В трубке всполошенно-сдержанный голос заведующей общим сектором:

— У нас товарищи Белогостев и Потапов… Здесь уже! Александр Ионович предлагает срочно собрать членов бюро… И вас ждет.

И хотя в душе Куропавин посмеялся, представив, какой переполох произвел Белогостев, возникнув своей тучной, весомой фигурой в горкоме, когда ни сном ни духом его не ждали, когда басовитый рокот его забился в тишине пустых горкомовских кабинетов — завотделами, инструкторы все были в разгоне, — все же нежданное появление Белогостева таило загадку.
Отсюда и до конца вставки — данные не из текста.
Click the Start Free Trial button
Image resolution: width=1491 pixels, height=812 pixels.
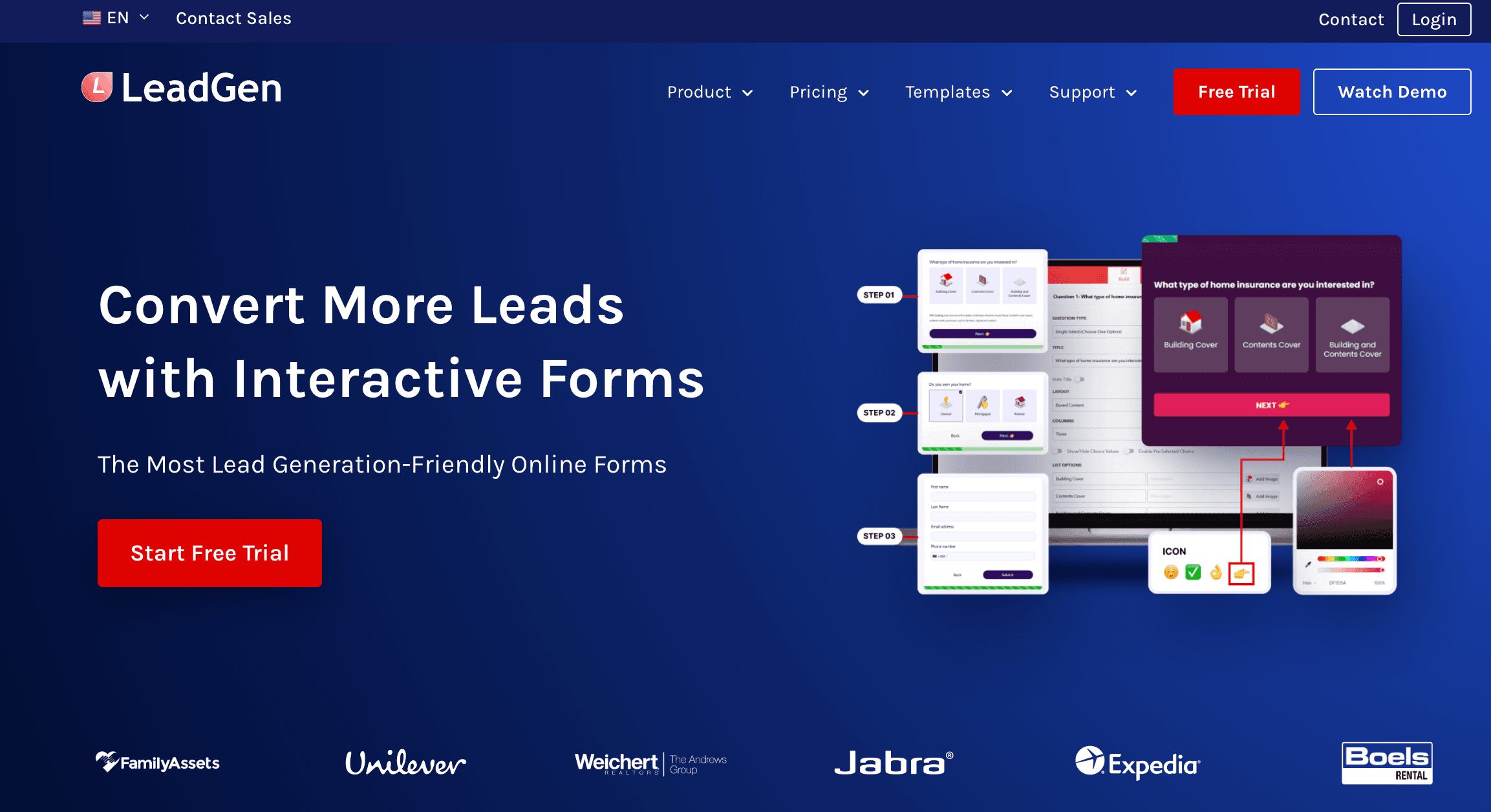coord(209,552)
И Куропавин, стараясь говорить спокойно, сказал:

— Что ж, собирайте бюро… Сейчас буду. — Положив трубку, оглянулся на Ненашева: — Белогостев в горкоме. Ты — член бюро, поедем!

В промерзлой машине, с тряской судорожью преодолевавшей снежные наметы, разговор не клеился.

Куропавина упорно занимал приезд Белогостева, но в конце концов он как-то даже равнодушно сказал себе: «Приехал — так объявит зачем, не утаит, — нечего ломать голову!» Однако, когда за поворотом открылся заснеженный палисадник, беленая стена горкома и возле — черный, горбатый, щучье-величественный на ее фоне «ЗИС», Куропавин подумал: «А почему он… с Потаповым, начальником областного управления НКВД?.. Простая случайность или…»

В настылом за ночь кабинете, в синей затененности — окна в узорчато-искристых морозных росписях плохо пропускали свет, — Белогостев, распахнув пальто с каракулевым воротником, выпростав пестрый шарф, сидел в деревянном кресле за столом. Черты его лица были скрыты уплотненной синевой, и Куропавин, войдя с Ненашевым, не уловил, как надеялся, настроения секретаря обкома: к худу иль к добру пожаловал? На стульях у стенки сидело с полдесятка членов бюро, — успели, выходит, перехватить, в пожарном порядке вызвать. Потапов, за которым ходила слава человека разумного, доброго, в шинели, широколик, с крупными, даже грубоватыми чертами, с удивлявшим всегда Куропавина взглядом, будто лениво-отрешенным, спрятанным под козырчатые надбровья с просяно-рыжеватыми бровями, сидел вполоборота к столу, — жесткие волосы, заломленные спереди, топорщатся. На столе перед ним — кожаная папка.